-- Start Dataset entries --

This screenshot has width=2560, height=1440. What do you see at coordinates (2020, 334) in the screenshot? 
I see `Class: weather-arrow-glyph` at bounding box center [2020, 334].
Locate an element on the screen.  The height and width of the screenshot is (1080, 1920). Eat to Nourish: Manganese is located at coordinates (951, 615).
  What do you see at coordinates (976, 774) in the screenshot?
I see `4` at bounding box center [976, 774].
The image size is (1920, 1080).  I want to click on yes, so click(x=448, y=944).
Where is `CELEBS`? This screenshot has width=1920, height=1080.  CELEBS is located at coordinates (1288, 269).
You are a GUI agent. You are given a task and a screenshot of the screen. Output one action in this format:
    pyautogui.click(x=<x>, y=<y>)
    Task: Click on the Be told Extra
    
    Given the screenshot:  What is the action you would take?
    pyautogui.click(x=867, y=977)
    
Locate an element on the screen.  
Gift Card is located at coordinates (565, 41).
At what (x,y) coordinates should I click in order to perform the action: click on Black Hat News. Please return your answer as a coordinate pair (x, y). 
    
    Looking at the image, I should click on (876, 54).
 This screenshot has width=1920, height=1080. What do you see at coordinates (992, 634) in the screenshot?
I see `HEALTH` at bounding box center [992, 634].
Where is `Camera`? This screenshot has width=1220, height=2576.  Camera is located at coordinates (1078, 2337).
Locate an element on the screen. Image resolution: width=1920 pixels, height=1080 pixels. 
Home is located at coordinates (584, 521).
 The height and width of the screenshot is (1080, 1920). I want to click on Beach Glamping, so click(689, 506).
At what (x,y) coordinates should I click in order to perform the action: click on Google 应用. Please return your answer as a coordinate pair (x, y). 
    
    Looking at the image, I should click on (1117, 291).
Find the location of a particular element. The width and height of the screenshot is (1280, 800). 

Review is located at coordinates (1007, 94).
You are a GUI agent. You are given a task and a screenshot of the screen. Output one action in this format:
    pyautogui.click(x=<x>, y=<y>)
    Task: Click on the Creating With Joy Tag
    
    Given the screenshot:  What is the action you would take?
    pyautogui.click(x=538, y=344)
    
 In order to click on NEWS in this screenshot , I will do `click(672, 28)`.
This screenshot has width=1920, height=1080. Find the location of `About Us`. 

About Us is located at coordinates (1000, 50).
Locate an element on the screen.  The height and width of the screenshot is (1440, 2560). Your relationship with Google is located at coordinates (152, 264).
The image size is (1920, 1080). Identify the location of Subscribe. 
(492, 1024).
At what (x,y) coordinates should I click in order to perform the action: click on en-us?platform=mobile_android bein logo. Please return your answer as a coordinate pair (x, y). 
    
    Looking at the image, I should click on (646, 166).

-- End Dataset entries --

Directive »
Rewrite all of the lines above, putting "pair of numbers" in place of every "coordinate pair" and changing nothing else.

Answer to the exercise »
This screenshot has width=2560, height=1440. What do you see at coordinates (2020, 334) in the screenshot? 
I see `Class: weather-arrow-glyph` at bounding box center [2020, 334].
Locate an element on the screen.  The height and width of the screenshot is (1080, 1920). Eat to Nourish: Manganese is located at coordinates (951, 615).
  What do you see at coordinates (976, 774) in the screenshot?
I see `4` at bounding box center [976, 774].
The image size is (1920, 1080).  I want to click on yes, so click(x=448, y=944).
Where is `CELEBS`? This screenshot has width=1920, height=1080.  CELEBS is located at coordinates (1288, 269).
You are a GUI agent. You are given a task and a screenshot of the screen. Output one action in this format:
    pyautogui.click(x=<x>, y=<y>)
    Task: Click on the Be told Extra
    
    Given the screenshot:  What is the action you would take?
    pyautogui.click(x=867, y=977)
    
Locate an element on the screen.  
Gift Card is located at coordinates (565, 41).
At what (x,y) coordinates should I click in order to perform the action: click on Black Hat News. Please return your answer as a pair of numbers (x, y). 
    
    Looking at the image, I should click on (876, 54).
 This screenshot has width=1920, height=1080. What do you see at coordinates (992, 634) in the screenshot?
I see `HEALTH` at bounding box center [992, 634].
Where is `Camera`? This screenshot has width=1220, height=2576.  Camera is located at coordinates (1078, 2337).
Locate an element on the screen. Image resolution: width=1920 pixels, height=1080 pixels. 
Home is located at coordinates (584, 521).
 The height and width of the screenshot is (1080, 1920). I want to click on Beach Glamping, so click(689, 506).
At what (x,y) coordinates should I click in order to perform the action: click on Google 应用. Please return your answer as a pair of numbers (x, y). 
    
    Looking at the image, I should click on (1117, 291).
Find the location of a particular element. The width and height of the screenshot is (1280, 800). 

Review is located at coordinates (1007, 94).
You are a GUI agent. You are given a task and a screenshot of the screen. Output one action in this format:
    pyautogui.click(x=<x>, y=<y>)
    Task: Click on the Creating With Joy Tag
    
    Given the screenshot:  What is the action you would take?
    pyautogui.click(x=538, y=344)
    
 In order to click on NEWS in this screenshot , I will do `click(672, 28)`.
This screenshot has width=1920, height=1080. Find the location of `About Us`. 

About Us is located at coordinates (1000, 50).
Locate an element on the screen.  The height and width of the screenshot is (1440, 2560). Your relationship with Google is located at coordinates (152, 264).
The image size is (1920, 1080). Identify the location of Subscribe. 
(492, 1024).
At what (x,y) coordinates should I click in order to perform the action: click on en-us?platform=mobile_android bein logo. Please return your answer as a pair of numbers (x, y). 
    
    Looking at the image, I should click on (646, 166).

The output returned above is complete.